● **What to work on**: Copy the items below word for word, from the line with "This screenshot has height=780, width=1028." up to and including the line with "center [237, 166].".

==== Data to use

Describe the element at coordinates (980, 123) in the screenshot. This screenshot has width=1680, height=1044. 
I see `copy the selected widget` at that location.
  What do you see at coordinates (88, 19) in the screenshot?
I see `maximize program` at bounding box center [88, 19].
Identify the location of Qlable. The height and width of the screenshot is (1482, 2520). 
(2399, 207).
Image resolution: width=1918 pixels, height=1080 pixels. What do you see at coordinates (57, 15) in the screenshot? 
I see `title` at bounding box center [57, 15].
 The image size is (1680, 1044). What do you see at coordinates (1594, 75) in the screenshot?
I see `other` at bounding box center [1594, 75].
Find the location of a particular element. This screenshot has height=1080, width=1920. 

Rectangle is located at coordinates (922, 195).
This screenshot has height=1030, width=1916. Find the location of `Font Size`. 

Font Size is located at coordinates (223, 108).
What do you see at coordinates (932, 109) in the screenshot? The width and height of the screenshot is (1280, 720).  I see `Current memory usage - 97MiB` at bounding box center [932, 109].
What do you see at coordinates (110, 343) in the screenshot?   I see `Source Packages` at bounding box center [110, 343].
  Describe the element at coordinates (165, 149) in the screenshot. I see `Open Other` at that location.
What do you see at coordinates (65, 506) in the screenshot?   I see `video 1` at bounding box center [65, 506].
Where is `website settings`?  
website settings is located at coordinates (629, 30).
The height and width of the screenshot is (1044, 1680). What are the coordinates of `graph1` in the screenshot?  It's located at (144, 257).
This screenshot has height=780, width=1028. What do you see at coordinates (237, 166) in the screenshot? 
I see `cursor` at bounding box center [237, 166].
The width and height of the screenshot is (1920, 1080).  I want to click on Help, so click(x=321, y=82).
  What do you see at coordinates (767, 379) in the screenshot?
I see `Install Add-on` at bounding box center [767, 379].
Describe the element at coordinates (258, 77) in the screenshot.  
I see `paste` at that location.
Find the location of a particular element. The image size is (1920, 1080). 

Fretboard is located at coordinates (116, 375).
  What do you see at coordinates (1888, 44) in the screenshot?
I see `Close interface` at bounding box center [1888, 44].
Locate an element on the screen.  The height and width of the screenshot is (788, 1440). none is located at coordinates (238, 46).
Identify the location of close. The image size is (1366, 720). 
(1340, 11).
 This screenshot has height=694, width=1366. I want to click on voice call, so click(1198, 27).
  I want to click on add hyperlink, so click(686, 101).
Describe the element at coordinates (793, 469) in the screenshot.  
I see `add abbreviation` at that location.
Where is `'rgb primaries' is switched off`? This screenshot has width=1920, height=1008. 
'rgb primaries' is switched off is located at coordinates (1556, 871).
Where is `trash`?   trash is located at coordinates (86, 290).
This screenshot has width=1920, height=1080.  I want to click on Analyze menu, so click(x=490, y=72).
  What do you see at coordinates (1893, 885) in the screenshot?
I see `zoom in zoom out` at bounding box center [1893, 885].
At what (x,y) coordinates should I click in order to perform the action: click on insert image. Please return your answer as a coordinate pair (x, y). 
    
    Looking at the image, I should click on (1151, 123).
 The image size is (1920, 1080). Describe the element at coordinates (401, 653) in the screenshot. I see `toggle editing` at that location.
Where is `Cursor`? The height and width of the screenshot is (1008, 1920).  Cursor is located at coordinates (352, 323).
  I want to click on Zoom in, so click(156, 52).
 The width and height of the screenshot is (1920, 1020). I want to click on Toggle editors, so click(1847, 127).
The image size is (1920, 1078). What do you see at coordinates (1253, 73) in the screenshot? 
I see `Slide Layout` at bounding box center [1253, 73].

========

● **Answer to the problem**:
This screenshot has height=780, width=1028. What do you see at coordinates (237, 166) in the screenshot? 
I see `cursor` at bounding box center [237, 166].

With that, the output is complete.